> [Problem statement]:
Read the entries that follow and give each one again precisely.

[Information provided — start]

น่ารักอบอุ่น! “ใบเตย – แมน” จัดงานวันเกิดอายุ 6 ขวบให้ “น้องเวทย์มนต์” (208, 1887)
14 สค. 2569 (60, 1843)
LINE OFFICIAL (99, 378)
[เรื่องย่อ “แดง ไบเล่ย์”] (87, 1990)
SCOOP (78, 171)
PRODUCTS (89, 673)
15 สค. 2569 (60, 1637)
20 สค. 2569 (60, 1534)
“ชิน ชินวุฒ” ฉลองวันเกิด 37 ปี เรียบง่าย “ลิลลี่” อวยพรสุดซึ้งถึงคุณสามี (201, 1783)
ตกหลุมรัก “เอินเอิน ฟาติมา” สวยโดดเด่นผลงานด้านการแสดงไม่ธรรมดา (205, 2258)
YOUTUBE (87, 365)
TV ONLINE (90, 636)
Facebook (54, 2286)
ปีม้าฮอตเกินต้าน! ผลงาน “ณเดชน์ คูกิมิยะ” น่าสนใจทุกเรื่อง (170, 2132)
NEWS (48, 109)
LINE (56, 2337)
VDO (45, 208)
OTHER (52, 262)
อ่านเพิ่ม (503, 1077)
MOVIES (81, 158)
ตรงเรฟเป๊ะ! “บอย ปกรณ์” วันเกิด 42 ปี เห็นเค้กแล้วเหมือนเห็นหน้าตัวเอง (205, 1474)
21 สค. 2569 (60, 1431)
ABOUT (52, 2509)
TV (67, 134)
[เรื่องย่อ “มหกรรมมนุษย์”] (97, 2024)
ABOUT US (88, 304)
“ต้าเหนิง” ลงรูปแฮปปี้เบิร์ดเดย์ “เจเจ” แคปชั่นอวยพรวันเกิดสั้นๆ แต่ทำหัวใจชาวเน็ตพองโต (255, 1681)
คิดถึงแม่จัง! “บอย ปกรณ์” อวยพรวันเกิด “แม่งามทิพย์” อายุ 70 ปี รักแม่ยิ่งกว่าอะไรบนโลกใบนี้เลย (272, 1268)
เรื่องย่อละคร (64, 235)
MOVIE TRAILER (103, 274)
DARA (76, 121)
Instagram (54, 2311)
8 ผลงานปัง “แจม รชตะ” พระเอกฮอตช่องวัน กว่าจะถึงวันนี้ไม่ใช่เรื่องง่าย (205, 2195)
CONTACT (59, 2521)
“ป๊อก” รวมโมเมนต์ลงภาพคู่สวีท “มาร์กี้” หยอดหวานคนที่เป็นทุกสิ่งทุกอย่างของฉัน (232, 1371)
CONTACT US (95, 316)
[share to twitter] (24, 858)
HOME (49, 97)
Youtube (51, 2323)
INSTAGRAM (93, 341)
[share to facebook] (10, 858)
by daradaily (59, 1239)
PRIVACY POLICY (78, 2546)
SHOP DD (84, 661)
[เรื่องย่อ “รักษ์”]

[Information provided — finish]

> [Response area]:
น่ารักอบอุ่น! “ใบเตย – แมน” จัดงานวันเกิดอายุ 6 ขวบให้ “น้องเวทย์มนต์” (208, 1887)
14 สค. 2569 (60, 1843)
LINE OFFICIAL (99, 378)
[เรื่องย่อ “แดง ไบเล่ย์”] (87, 1990)
SCOOP (78, 171)
PRODUCTS (89, 673)
15 สค. 2569 (60, 1637)
20 สค. 2569 (60, 1534)
“ชิน ชินวุฒ” ฉลองวันเกิด 37 ปี เรียบง่าย “ลิลลี่” อวยพรสุดซึ้งถึงคุณสามี (201, 1783)
ตกหลุมรัก “เอินเอิน ฟาติมา” สวยโดดเด่นผลงานด้านการแสดงไม่ธรรมดา (205, 2258)
YOUTUBE (87, 365)
TV ONLINE (90, 636)
Facebook (54, 2286)
ปีม้าฮอตเกินต้าน! ผลงาน “ณเดชน์ คูกิมิยะ” น่าสนใจทุกเรื่อง (170, 2132)
NEWS (48, 109)
LINE (56, 2337)
VDO (45, 208)
OTHER (52, 262)
อ่านเพิ่ม (503, 1077)
MOVIES (81, 158)
ตรงเรฟเป๊ะ! “บอย ปกรณ์” วันเกิด 42 ปี เห็นเค้กแล้วเหมือนเห็นหน้าตัวเอง (205, 1474)
21 สค. 2569 (60, 1431)
ABOUT (52, 2509)
TV (67, 134)
[เรื่องย่อ “มหกรรมมนุษย์”] (97, 2024)
ABOUT US (88, 304)
“ต้าเหนิง” ลงรูปแฮปปี้เบิร์ดเดย์ “เจเจ” แคปชั่นอวยพรวันเกิดสั้นๆ แต่ทำหัวใจชาวเน็ตพองโต (255, 1681)
คิดถึงแม่จัง! “บอย ปกรณ์” อวยพรวันเกิด “แม่งามทิพย์” อายุ 70 ปี รักแม่ยิ่งกว่าอะไรบนโลกใบนี้เลย (272, 1268)
เรื่องย่อละคร (64, 235)
MOVIE TRAILER (103, 274)
DARA (76, 121)
Instagram (54, 2311)
8 ผลงานปัง “แจม รชตะ” พระเอกฮอตช่องวัน กว่าจะถึงวันนี้ไม่ใช่เรื่องง่าย (205, 2195)
CONTACT (59, 2521)
“ป๊อก” รวมโมเมนต์ลงภาพคู่สวีท “มาร์กี้” หยอดหวานคนที่เป็นทุกสิ่งทุกอย่างของฉัน (232, 1371)
CONTACT US (95, 316)
[share to twitter] (24, 858)
HOME (49, 97)
Youtube (51, 2323)
INSTAGRAM (93, 341)
[share to facebook] (10, 858)
by daradaily (59, 1239)
PRIVACY POLICY (78, 2546)
SHOP DD (84, 661)
[เรื่องย่อ “รักษ์”]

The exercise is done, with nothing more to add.